Unsure whether to be a play, a set of monologues and duologues or a kind of prosaic poem, Oh the Humanity and other Good Intentions nevertheless does exactly what it says on the tin: it takes one big sigh, lamenting with that half-knowing smile, the ways of humanity and all its most bewildered yet honest intentions. Consisting of five short works by acclaimed writer Will Eno, once dubbed by Charles Isherwood of the New York Times as “a Samuel Beckett of the Jon Stewart generation”, Oh the Humanity intrudes quietly yet forcibly into the quiet sense of self of every audience member.

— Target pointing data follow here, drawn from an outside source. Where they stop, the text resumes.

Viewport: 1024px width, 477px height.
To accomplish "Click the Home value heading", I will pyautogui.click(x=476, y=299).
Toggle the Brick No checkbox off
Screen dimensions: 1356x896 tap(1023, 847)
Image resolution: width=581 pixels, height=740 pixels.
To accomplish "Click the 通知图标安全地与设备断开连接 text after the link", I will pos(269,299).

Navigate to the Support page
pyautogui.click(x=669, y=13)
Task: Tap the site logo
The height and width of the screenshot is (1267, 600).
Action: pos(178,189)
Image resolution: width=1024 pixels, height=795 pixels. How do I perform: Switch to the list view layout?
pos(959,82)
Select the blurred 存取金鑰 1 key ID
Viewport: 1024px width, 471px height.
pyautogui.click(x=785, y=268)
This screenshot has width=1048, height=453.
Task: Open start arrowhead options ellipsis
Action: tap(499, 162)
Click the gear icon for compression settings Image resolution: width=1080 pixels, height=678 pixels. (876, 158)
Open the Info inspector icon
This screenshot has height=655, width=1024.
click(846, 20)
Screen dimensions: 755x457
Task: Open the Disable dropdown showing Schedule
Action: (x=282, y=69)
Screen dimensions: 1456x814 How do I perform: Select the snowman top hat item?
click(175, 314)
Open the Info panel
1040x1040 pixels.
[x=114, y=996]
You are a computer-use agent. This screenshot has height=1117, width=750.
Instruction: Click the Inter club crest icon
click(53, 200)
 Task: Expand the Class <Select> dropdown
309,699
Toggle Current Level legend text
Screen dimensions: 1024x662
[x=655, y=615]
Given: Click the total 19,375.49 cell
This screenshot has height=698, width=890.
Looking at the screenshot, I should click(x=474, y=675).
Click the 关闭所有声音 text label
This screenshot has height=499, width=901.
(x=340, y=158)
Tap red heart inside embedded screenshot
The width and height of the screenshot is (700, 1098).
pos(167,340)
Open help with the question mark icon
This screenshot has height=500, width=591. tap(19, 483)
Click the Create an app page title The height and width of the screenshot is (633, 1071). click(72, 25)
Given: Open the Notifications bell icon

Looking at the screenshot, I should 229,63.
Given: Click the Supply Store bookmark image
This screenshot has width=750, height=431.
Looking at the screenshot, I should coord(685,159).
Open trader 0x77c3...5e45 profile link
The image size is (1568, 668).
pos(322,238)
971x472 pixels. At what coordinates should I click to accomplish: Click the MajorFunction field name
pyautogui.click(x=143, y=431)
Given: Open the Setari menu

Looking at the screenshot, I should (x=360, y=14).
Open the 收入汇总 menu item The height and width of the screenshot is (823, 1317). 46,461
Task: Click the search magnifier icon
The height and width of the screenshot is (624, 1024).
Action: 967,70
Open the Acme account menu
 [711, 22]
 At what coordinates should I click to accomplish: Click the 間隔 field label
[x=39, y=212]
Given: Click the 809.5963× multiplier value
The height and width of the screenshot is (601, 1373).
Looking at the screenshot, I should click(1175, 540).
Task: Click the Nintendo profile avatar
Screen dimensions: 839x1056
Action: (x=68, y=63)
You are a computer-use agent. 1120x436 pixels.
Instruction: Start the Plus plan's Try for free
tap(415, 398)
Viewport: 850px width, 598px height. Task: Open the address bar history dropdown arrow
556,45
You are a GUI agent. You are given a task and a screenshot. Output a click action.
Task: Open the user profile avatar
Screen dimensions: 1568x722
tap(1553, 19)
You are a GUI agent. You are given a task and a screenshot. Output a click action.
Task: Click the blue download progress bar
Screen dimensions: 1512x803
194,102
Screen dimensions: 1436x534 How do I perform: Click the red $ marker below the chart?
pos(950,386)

Yet this is no Waiting for Godot of the technological age. Here, the absurdism is tempered with the utmost realism, the futile completely soaked in the hopeful. Through horrifyingly insightful writing and astonishingly sensitive acting, Oh the Humanity becomes one of the most understatedly invasive productions I have seen, that leaves you both comforted and refreshed yet as existentially confused as ever before.
This five part production, directed by Northern Stage’s chief executive Erica Whyman, meets characters both public and private, old and young and familiar and remote. These are mostly sane characters that are painfully aware of having lost their way, playing with those silly questions that crop up at the ungodly hours of the morning or at the most insignificant and huge moments of life: what do they want, where are they going and who are they?
Each character is essentially under a spotlight or the glare of a camera lens, which is little by little turned upon the audience. “The Bully Composition” provides the apex of this self-reflexive theatre which sees the tripod angled and the shutter clicked to capture us in our ordinary human posture, cross-legged open-mouthed attentive audience members watching nothing more than a pretend play.
Yet, this atmosphere of vulnerable humanity is projected not just from the fascinating script of Eno, but is perfectly matched with top-notch performances from Tony Bell, Lucy Ellison and John Kirk. Ellison, in particular, who superhumanly manages to star in four out of the five scenes, has a piercing openness with the audience that makes her once both intimately connected with us and yet intriguingly unique and distant.
Oh, the Humanity is a decidedly singular production that has that rare theatrical gift of perfect balance in all areas. It adeptly manages contradictions in style, script and intentions. And it is that understanding of balance that makes it the most transparently human.